Duane Eddy was born in Corning, New York, in 1938. Eddy started playing
the guitar at age five and moved with his family to Phoenix, Arizona area at thirteen. At
sixteen he dropped out of high school, obtained a Chet Atkins model Gretsch guitar,
performing locally, and met multi-instrumentalist Al Casey in 1955. It was while playing
with Casey's group, that Eddy devised the technique of playing lead on his guitar's bass
strings to produce a low, reverberant "twangy" sound.
In 1957 Eddy met Lee Hazlewood, an Arizona disc jockey who wrote songs and published
music. By the late '50s, Hazlewood had branched out into production and had his own
recording studio Before Duane began recording, his principal influence had been Chet
Atkins, but at Hazlewood's suggestion, he started concentrating on guitar lines at the
lower end of the strings. His opening riff of his debut single, "Movin' and
Groovin'," cowritten with Hazelwood, would be lifted for the Beach
Boys five years later to open "Surfin' U.S.A." The song was sent to Dick Clark and Eddy was signed to a contract with Jamie Records. It was the next 45, "Rebel Rouser," that
would really break him as a national star, reaching the Top Ten in 1958. Opening with a
down-and-dirty, heavily echoed guitar riff, it remains the tune with which he's most often
identified.
Eddy's phenomenally successful run of hits over the next few years was to some extent a
variation on the "Rebel Rouser" theme. With cowboy whoops from the backup band
helping driving things along, they weren't nearly as innovative as work of Link Wray during the same era, but they were much more
popular. The singles -- "Peter Gunn," "Cannonball,"

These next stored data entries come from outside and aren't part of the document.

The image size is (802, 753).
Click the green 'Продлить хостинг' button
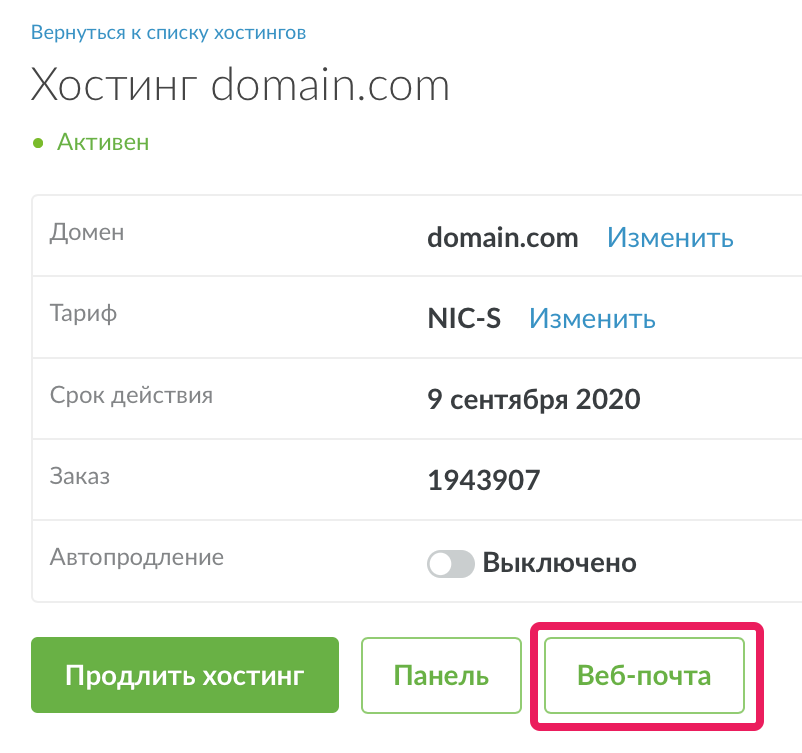coord(185,675)
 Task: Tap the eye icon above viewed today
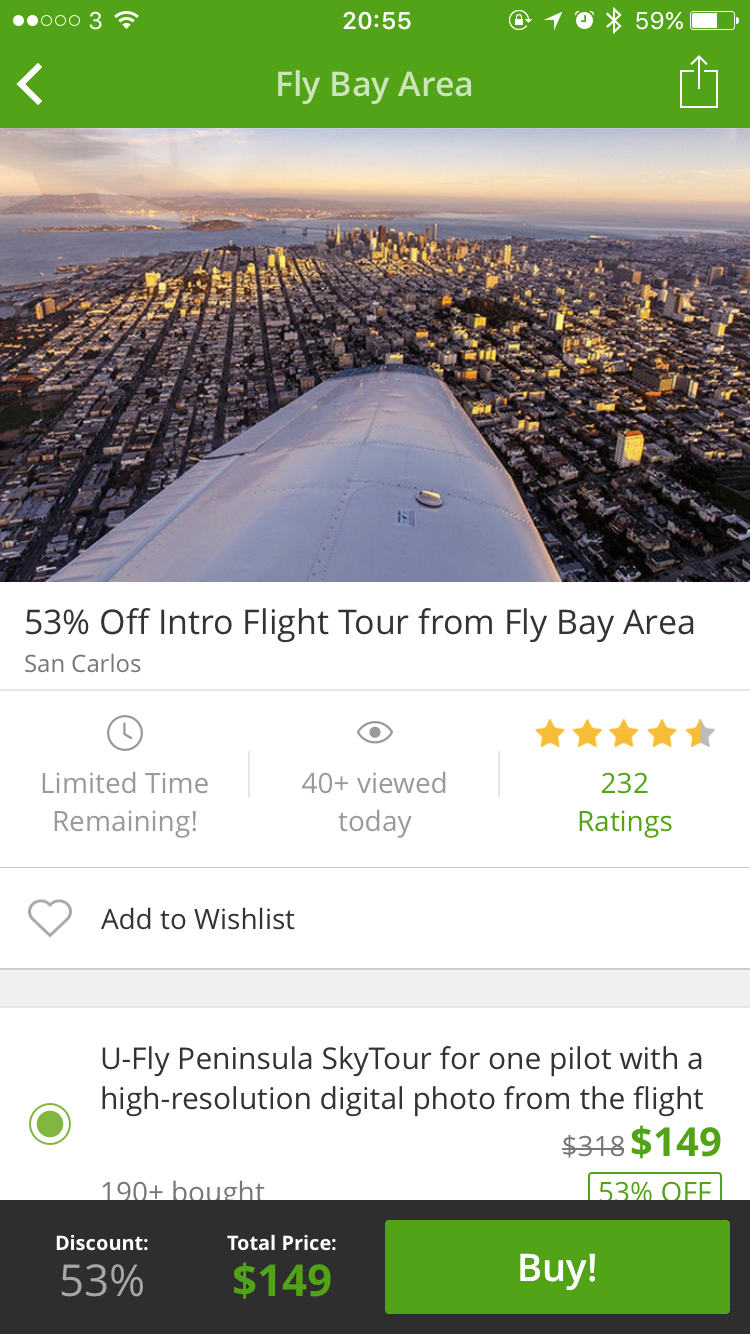click(374, 733)
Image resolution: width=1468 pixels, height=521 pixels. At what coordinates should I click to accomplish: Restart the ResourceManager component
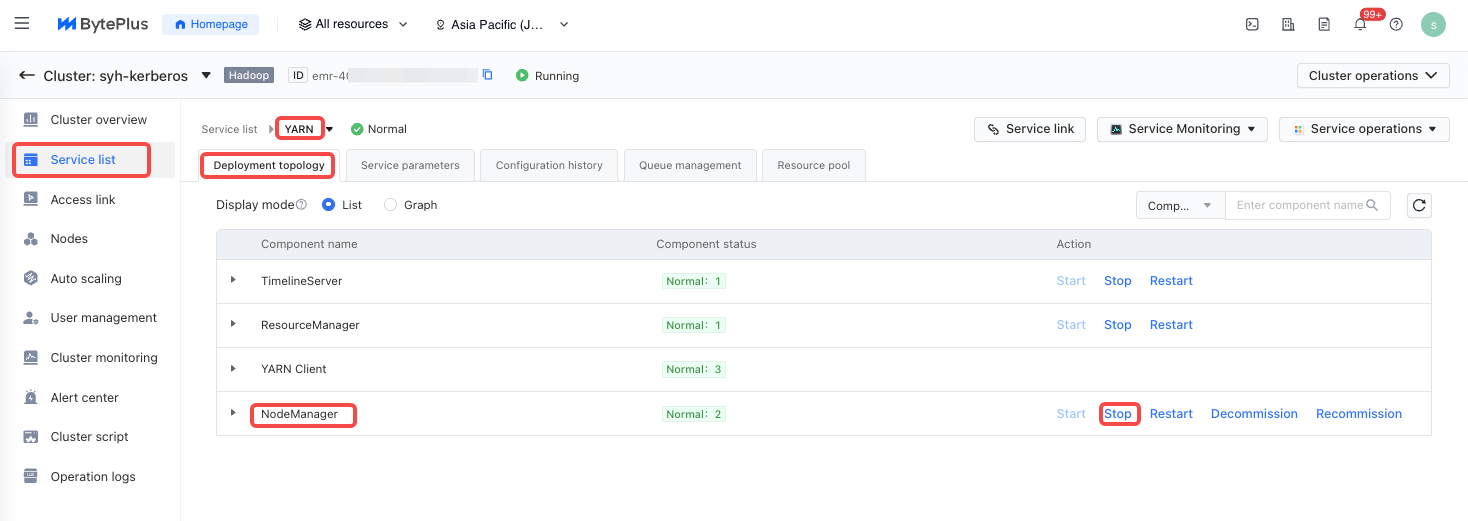click(x=1171, y=325)
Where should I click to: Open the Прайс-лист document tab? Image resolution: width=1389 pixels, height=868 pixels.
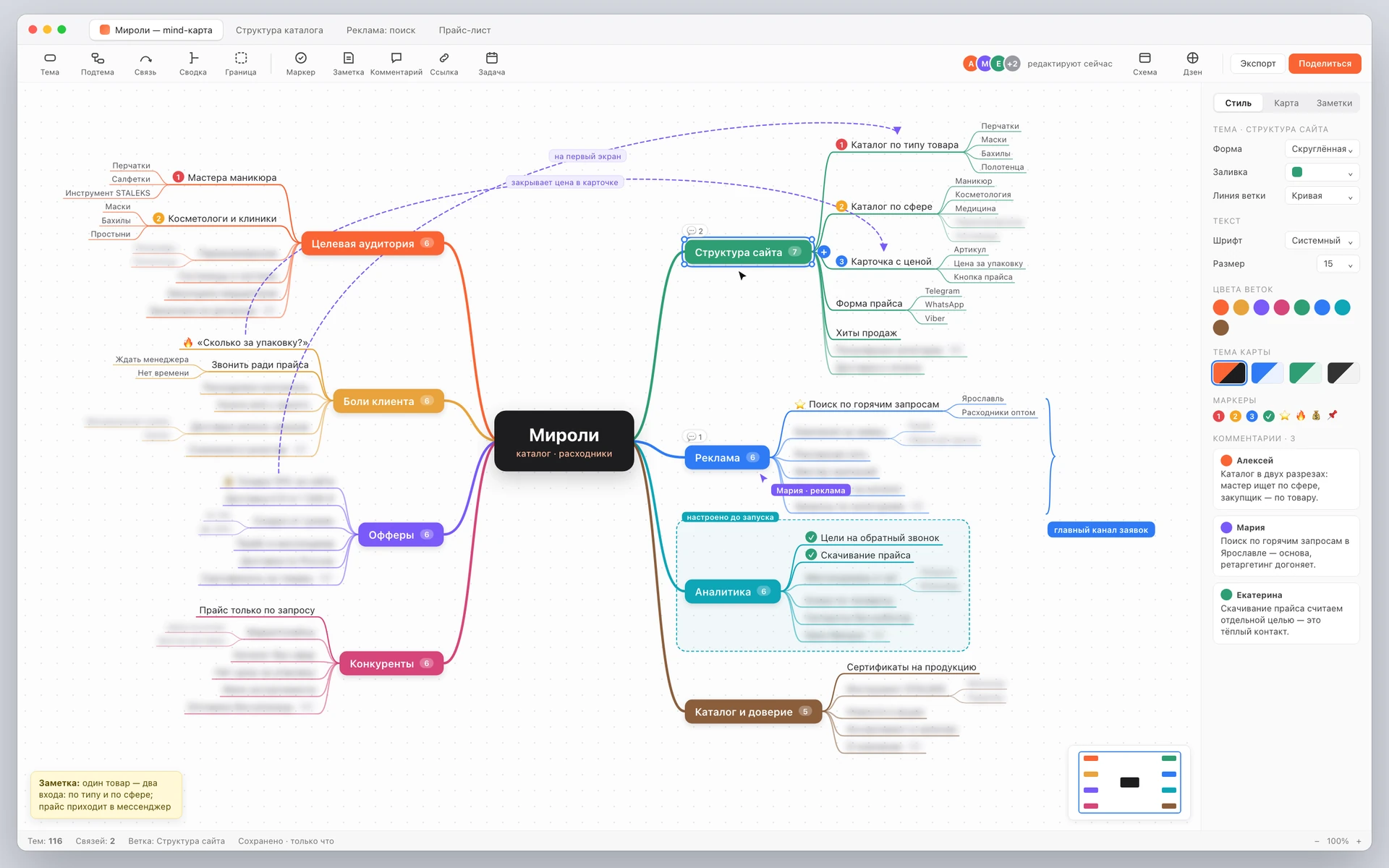point(464,30)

"Shazam," and "Forty Miles of Bad Road" were probably the best -- also
did their part to help keep the raunchy spirit of rock & roll alive, during a time in
which it was in danger of being watered down. Much of that raunch was not solely due to
Eddy himself, but to the honking sax solos of Steve Douglas, who would go on to become one
of the top session players in the industry. Duane would have his biggest hit, however, in
1960, when he sweetened the twang with strings for the movie theme "Because They're
Young."
Eddy's records were also huge influences on legions of budding guitar
players. In England, the Shadows no doubt took Eddy as one of their chief inspirations for
their spare, moody sound, as one listen to their most famous hit, "Apache,"
makes obvious. More subtly, his influence can also be heard in the work of George
Harrison. For evidence, listen to the growling riffs that decorate the verse of "I
Want to Hold Your Hand."
Eddy started to lose momentum in the early '60s, and left Hazelwood and the Jamie label in
1962 for the much bigger RCA. There he had a moderate hit with instrumental version of
" The Palladin Ballad," the theme from the CBS television western Have Gone
Will Travel, in which he also appeared "(Dance with the) Guitar Man,"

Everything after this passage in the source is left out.